- **ASSIGNED TASK**:
Go through the entries below and copy each line containing the word "menu".

● ● ●

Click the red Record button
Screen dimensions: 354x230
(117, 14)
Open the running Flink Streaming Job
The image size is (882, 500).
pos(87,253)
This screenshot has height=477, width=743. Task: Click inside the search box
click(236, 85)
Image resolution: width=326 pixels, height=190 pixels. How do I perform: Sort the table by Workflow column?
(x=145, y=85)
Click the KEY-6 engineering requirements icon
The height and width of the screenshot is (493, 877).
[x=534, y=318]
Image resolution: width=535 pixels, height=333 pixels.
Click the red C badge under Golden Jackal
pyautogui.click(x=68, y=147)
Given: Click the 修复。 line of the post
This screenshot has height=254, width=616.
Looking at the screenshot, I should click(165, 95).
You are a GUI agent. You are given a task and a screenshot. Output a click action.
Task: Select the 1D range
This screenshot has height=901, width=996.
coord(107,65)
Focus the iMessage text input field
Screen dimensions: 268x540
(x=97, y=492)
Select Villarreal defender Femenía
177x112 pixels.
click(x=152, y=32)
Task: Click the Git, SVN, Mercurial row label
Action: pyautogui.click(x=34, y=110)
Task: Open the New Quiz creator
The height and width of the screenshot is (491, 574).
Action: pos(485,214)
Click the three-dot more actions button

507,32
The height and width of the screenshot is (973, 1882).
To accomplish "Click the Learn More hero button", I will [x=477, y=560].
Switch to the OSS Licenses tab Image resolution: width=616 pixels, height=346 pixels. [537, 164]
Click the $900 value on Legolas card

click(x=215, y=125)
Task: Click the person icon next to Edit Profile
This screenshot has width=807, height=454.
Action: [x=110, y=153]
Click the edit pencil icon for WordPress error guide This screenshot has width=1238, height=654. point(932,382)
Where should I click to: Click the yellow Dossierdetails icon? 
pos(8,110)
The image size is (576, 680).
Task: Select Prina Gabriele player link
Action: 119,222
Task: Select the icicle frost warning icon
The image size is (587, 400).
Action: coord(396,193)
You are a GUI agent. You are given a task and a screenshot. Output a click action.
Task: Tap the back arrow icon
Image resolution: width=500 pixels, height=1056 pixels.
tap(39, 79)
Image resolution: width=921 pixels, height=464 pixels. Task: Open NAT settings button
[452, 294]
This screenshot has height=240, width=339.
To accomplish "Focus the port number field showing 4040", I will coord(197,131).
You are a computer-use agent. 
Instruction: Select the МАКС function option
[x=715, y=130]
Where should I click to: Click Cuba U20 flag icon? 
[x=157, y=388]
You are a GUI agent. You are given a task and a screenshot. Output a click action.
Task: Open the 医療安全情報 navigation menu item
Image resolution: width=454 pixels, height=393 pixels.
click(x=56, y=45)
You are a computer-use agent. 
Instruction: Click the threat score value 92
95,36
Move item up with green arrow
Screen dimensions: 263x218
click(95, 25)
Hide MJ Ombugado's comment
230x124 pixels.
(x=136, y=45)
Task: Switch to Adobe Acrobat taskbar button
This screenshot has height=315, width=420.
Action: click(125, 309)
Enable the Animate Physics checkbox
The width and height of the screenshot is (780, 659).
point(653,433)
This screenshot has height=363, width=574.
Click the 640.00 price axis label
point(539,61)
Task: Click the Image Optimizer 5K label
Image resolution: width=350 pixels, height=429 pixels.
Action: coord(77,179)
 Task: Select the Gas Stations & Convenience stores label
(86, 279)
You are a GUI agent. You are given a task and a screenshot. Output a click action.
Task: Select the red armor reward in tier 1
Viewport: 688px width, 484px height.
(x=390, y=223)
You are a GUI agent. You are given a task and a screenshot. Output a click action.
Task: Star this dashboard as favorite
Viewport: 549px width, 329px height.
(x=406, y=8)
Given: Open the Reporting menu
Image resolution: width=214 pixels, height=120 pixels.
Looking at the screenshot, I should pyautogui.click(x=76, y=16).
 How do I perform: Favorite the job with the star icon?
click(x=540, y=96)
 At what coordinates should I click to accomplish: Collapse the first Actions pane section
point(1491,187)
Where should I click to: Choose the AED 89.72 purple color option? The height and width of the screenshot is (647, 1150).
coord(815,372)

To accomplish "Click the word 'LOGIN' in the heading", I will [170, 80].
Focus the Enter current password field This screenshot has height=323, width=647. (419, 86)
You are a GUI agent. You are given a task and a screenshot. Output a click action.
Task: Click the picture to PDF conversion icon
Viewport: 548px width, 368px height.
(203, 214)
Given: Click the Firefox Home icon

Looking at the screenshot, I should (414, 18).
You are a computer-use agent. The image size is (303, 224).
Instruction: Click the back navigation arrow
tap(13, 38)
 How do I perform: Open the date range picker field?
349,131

● ● ●

- **YOUR SOLUTION**:
Task: Open the 医療安全情報 navigation menu item
Given: Open the Reporting menu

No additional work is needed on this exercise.